(Page excerpt)
====
I believe a portion of NEOs are extinct comets with an insulating
mantle. If not NH3 then perhaps HCN, HNCO or NH2CHO.


Very unlikely, as the amount of energy required to shift their orbital
velocities by such a great degree via their initial path coming in to,
or exiting from, the inner perihelion of their cometary orbits past the
Sun into a orbit via gravitational influence that allows them to become
NEOs would be greater than even a close pass by Venus or Earth would
allow, even passing within 100 miles of either planet's surface.
Besides which, such a deep penetration into either of those planet's
gravity wells would probably cause them to fragment via tidal forces,
like Shoemaker-Levy did when it entered Jupiter's gravity well on its
previous orbit before collision with the planet.



Water, you can get, though only bound up in a mass of carbonaceous
non-volatiles that bears a strong resemblence to coal. And you've
got to be pretty desperate to try and squeeze water from a lump of
coal. But it's at least within the bounds of reason and plausibilty.
====
(Work to be completed)
In the comet discussion, what does the first writer believe a portion of NEOs are? The next lines come from a separate source.

(Data block)
====
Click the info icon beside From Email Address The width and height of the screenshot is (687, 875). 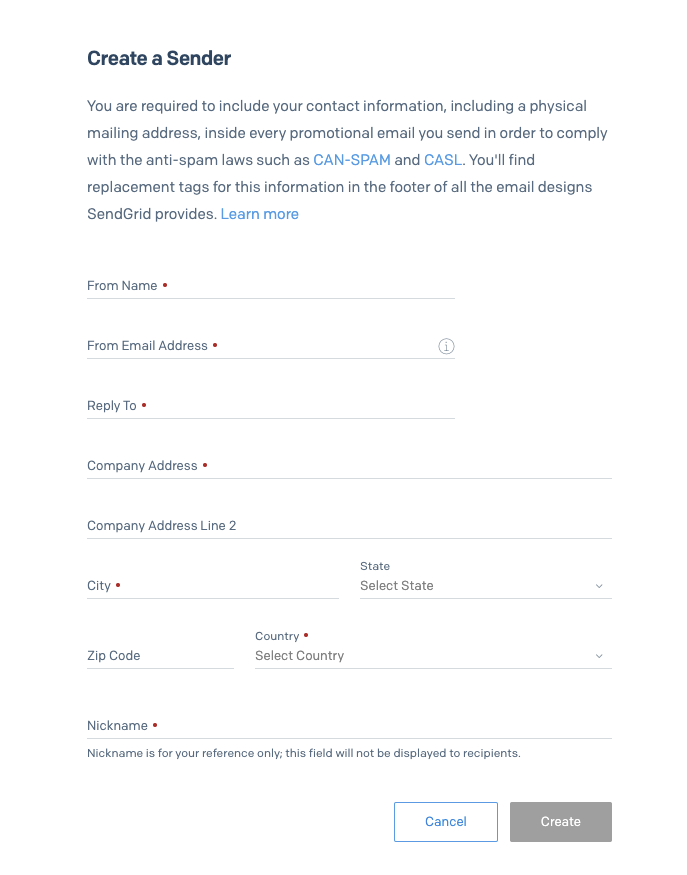(x=446, y=346)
====
(The completed task)
Extinct comets with an insulating mantle.